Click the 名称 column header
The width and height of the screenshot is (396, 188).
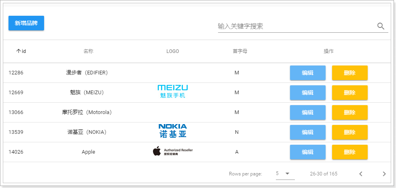88,51
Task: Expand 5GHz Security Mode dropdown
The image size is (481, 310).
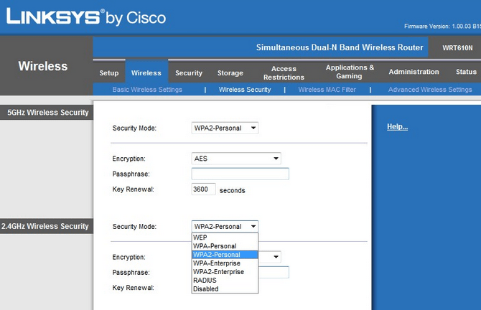Action: (x=225, y=128)
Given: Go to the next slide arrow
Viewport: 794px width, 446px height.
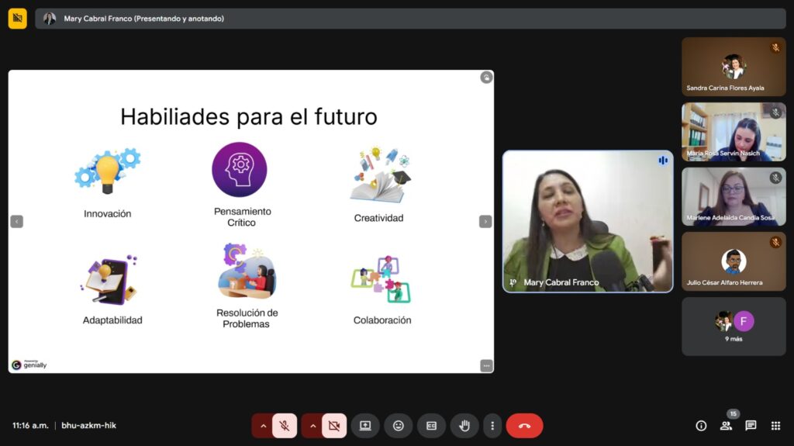Looking at the screenshot, I should pyautogui.click(x=485, y=222).
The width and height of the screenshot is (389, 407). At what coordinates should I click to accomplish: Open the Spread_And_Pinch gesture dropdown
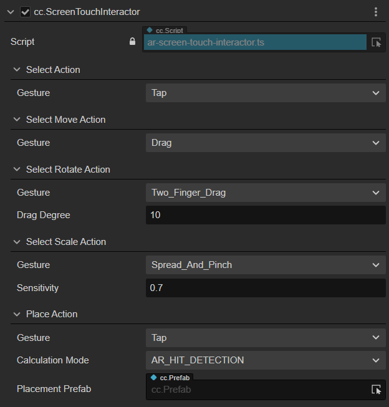pyautogui.click(x=265, y=265)
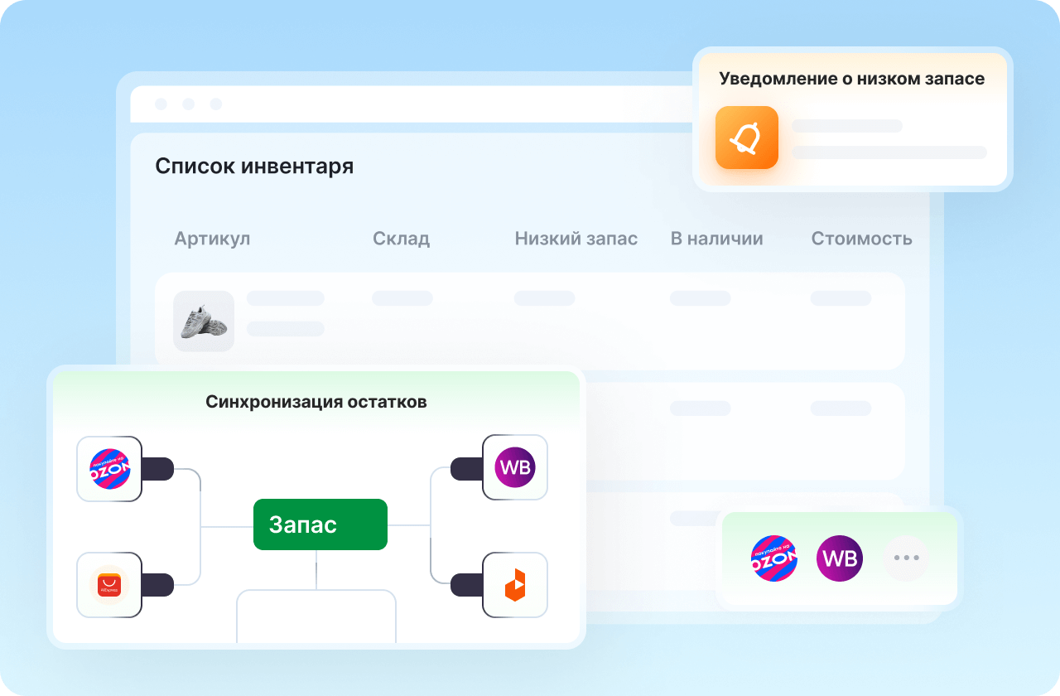Select the AliExpress icon in the sync panel
The height and width of the screenshot is (696, 1060).
tap(109, 585)
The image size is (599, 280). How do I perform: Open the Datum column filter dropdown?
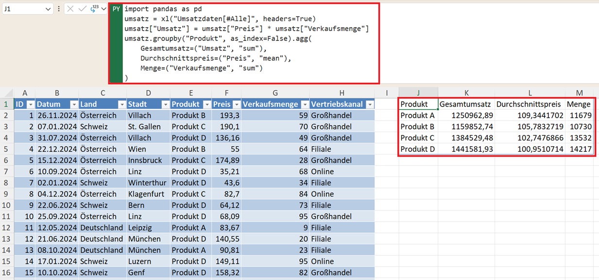74,105
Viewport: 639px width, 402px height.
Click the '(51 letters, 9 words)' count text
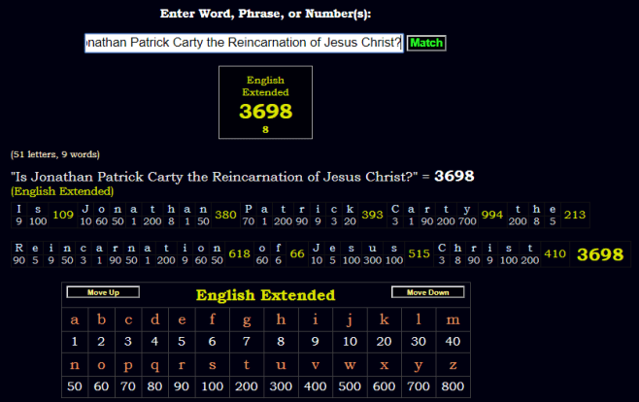point(55,154)
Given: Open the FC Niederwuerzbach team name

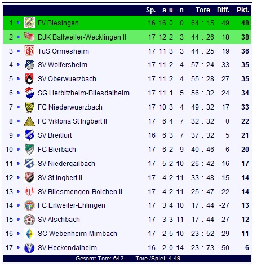Looking at the screenshot, I should point(70,107).
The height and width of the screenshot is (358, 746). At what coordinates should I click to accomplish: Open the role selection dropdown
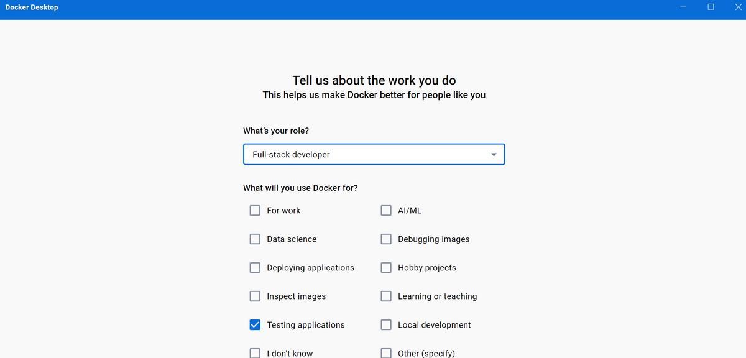coord(374,154)
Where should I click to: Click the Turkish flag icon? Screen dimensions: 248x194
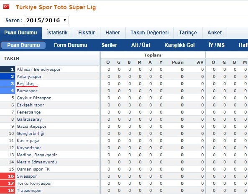6,7
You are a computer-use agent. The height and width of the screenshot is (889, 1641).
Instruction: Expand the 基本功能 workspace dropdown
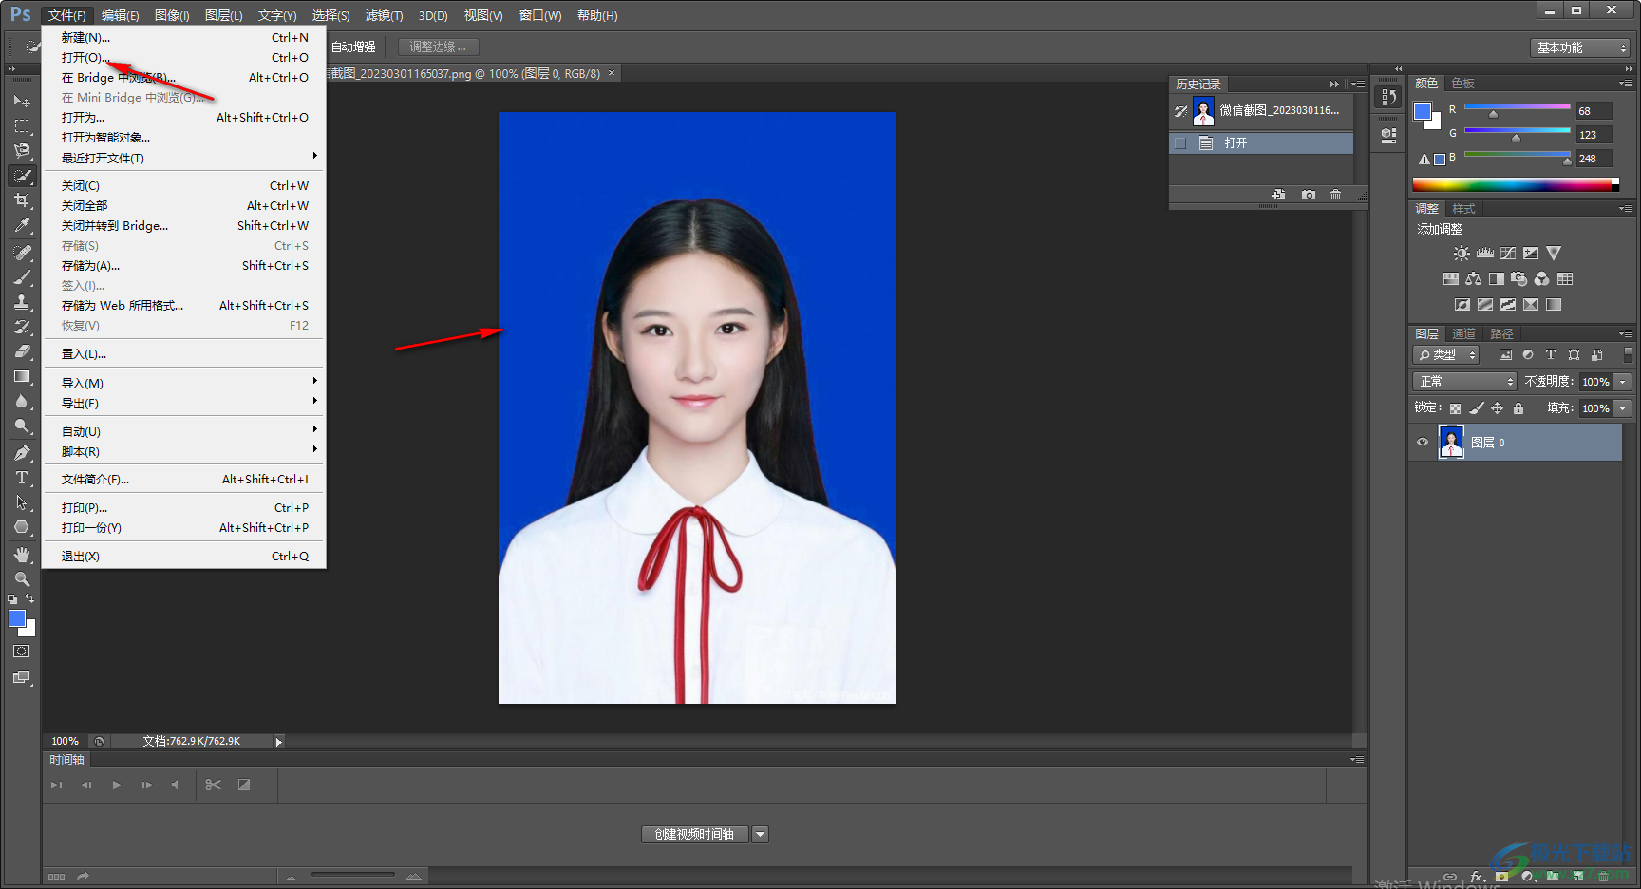point(1580,47)
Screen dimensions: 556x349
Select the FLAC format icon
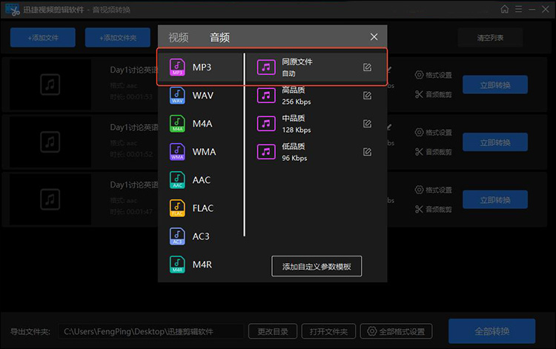[x=177, y=208]
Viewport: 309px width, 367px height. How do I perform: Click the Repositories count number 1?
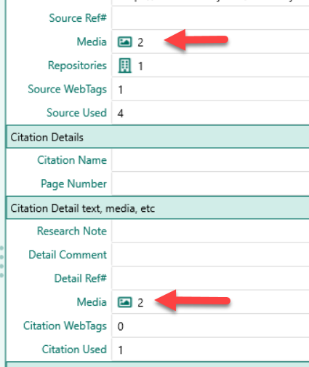(140, 66)
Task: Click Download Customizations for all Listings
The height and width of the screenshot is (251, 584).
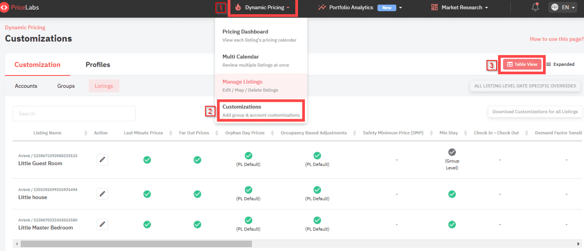Action: tap(535, 111)
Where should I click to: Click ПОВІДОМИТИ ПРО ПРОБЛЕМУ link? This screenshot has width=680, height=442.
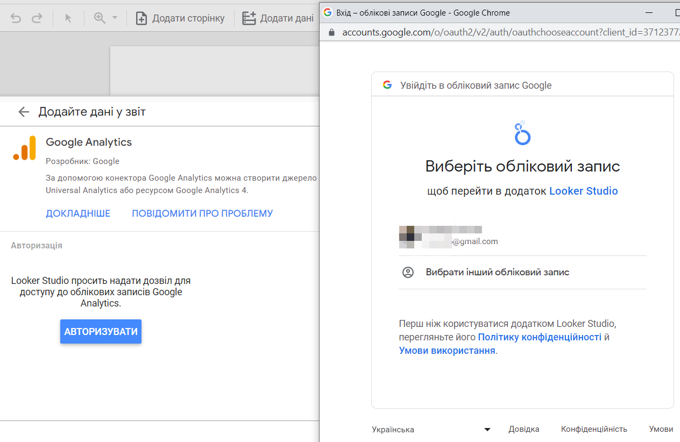coord(202,213)
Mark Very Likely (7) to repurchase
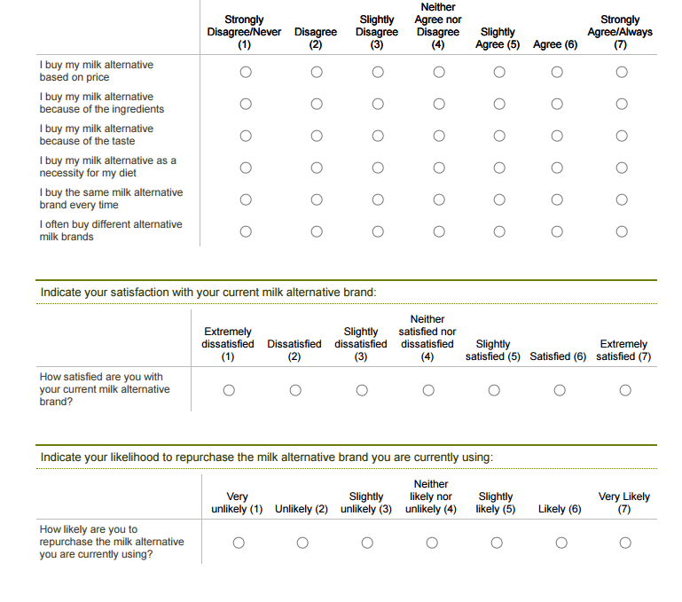This screenshot has height=602, width=682. tap(625, 543)
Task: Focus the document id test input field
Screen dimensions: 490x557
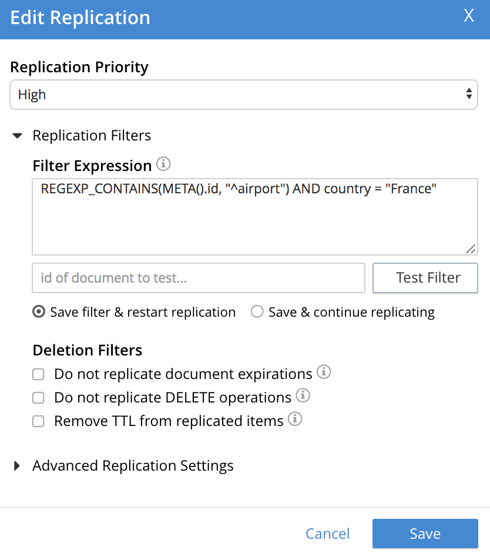Action: click(199, 278)
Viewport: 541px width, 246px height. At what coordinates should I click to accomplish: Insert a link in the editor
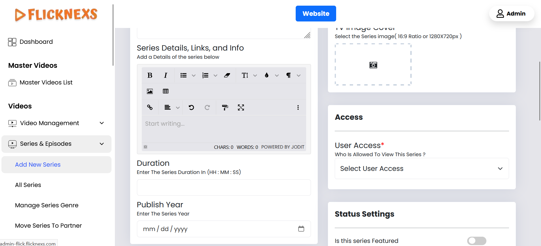[150, 107]
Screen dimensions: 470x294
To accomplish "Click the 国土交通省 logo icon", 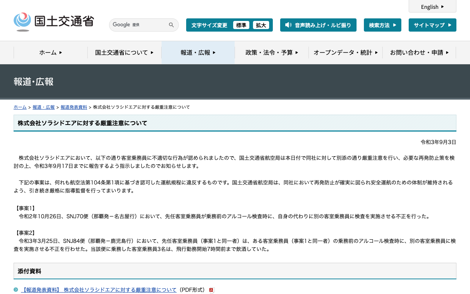I will [22, 22].
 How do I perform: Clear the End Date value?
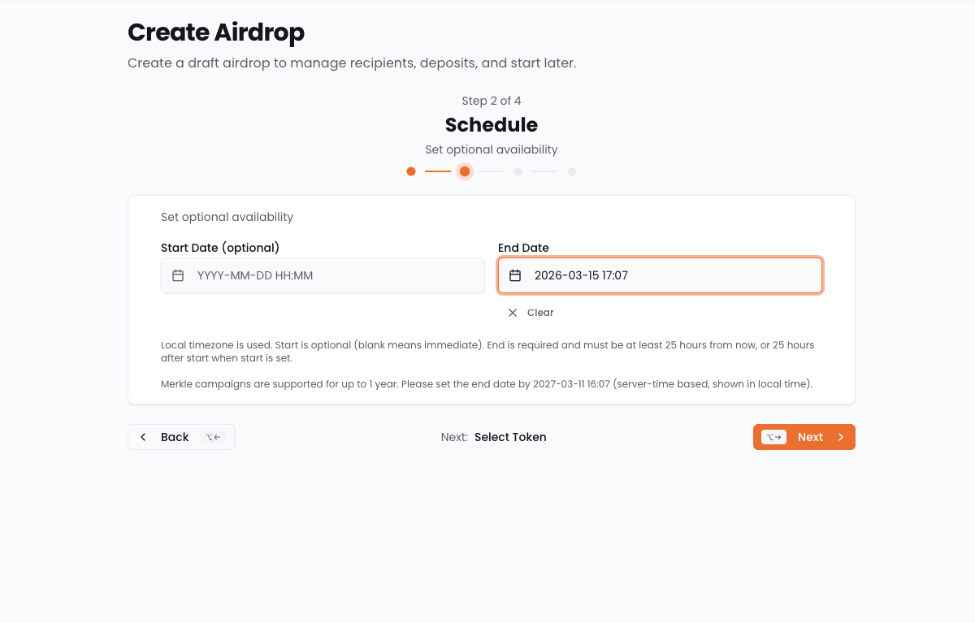[540, 313]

================================

### WORK TO BE COMPLETED
Select and copy each line from the data that includes the word "Task".

### SOLVED PROBLEM
Task: Expand 5GHz Security Mode dropdown
Task: Click Download Customizations for all Listings
Task: Focus the document id test input field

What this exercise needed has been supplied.